11/01/2014
Dr.Ben Carson (born September 18, 1951)
Carson was a professor of neurosurgery, oncology, plastic surgery, and pediatrics, and he was the director of pediatric neurosurgery at Johns Hopkins Hospital. At age 33, he became the youngest major division director in Johns Hopkins history, as director of pediatric neurosurgery. He was also a co-director of the Johns Hopkins Craniofacial Center.

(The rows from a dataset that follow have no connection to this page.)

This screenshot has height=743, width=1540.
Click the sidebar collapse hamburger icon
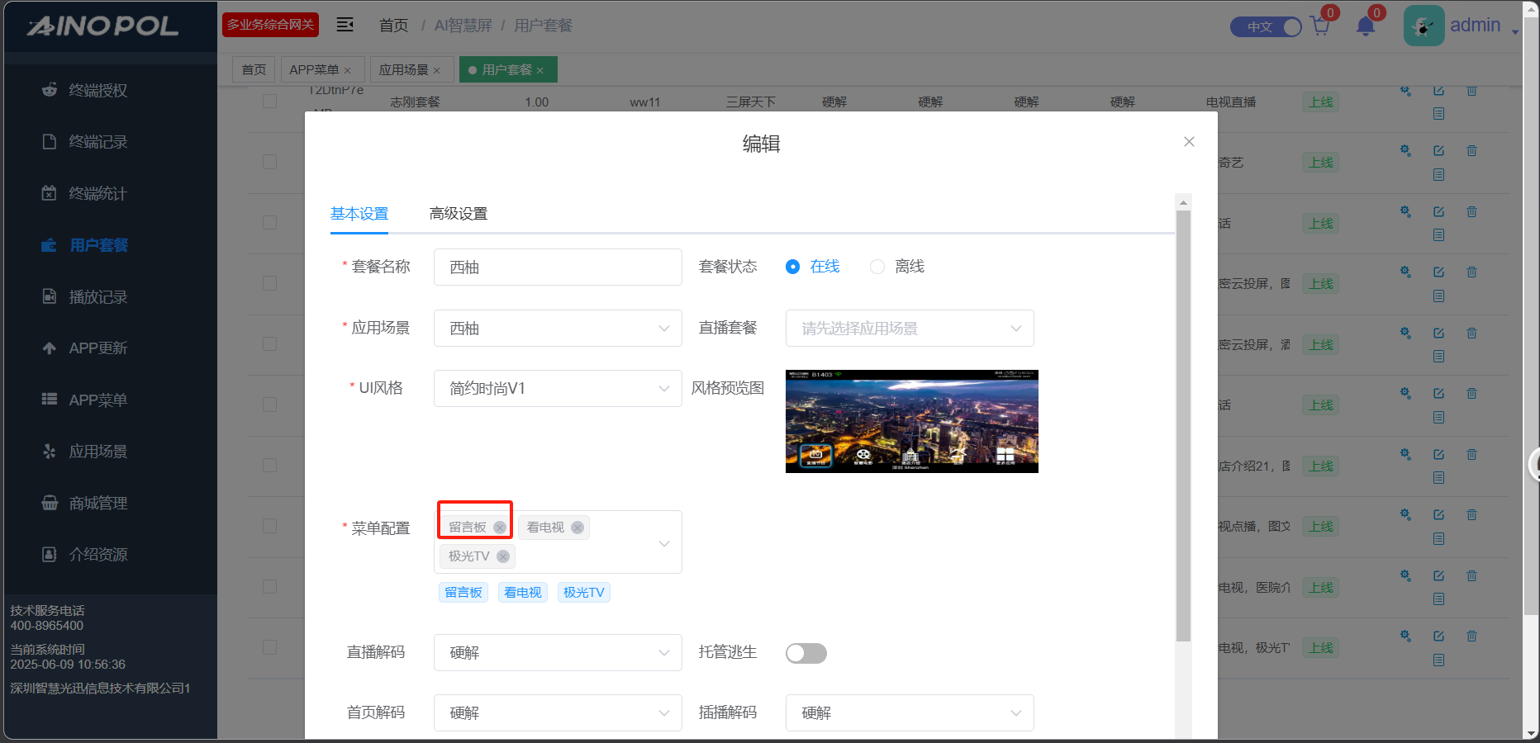pyautogui.click(x=345, y=25)
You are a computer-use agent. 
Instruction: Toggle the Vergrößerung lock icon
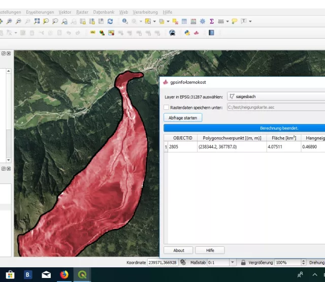[x=244, y=263]
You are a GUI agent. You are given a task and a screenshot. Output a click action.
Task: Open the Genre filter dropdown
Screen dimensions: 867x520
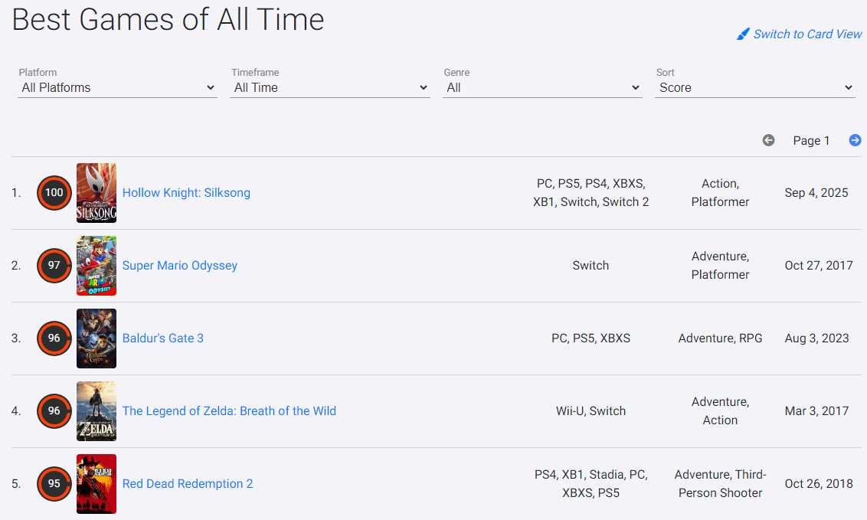tap(542, 88)
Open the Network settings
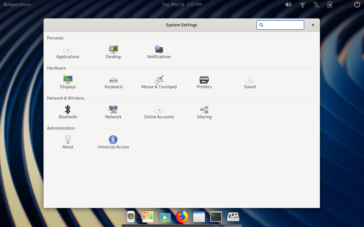 coord(113,112)
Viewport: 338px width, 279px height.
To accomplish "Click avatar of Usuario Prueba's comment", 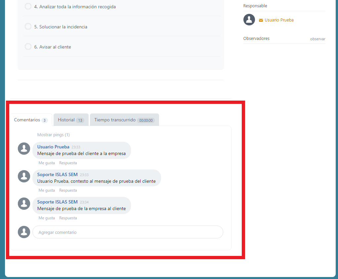I will tap(24, 149).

Carson believes his hand-eye coordination and three-dimensional reasoning skills made him a gifted surgeon. After medical school, he became a neurosurgery resident at Johns Hopkins Hospital in Baltimore. Starting off as an adult neurosurgeon, Carson became more interested in pediatrics. He believed that with children, "what you see is what you get, ... when they're in pain they clearly show it with a frown on their face or when they are happy they show it by smiling brightly."
In 1987, Carson became the first surgeon to successfully separate conjoined twins, the Binder twins, who had been joined at the back of the head, making them craniopagus twins. The 70-member surgical team, led by Carson, worked for 22 hours. At the end, the twins were successfully separated and can now survive independently.
Carson figured in the revival of the hemispherectomy, a drastic surgical procedure in which part or all of one hemisphere of the brain is removed to control severe pediatric epilepsy. He refined the procedure in the 1980s, encouraged by Dr. John M. Freeman, and performed it many times.